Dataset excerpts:
• • •
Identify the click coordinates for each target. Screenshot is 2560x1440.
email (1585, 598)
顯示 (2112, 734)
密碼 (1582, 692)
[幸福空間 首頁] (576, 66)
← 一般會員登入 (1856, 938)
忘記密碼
• • •
### Required work
Please set down each entry again, word for word.

### Answer for the task
Identify the click coordinates for each target. Screenshot is 2560x1440.
email (1585, 598)
顯示 (2112, 734)
密碼 (1582, 692)
[幸福空間 首頁] (576, 66)
← 一般會員登入 (1856, 938)
忘記密碼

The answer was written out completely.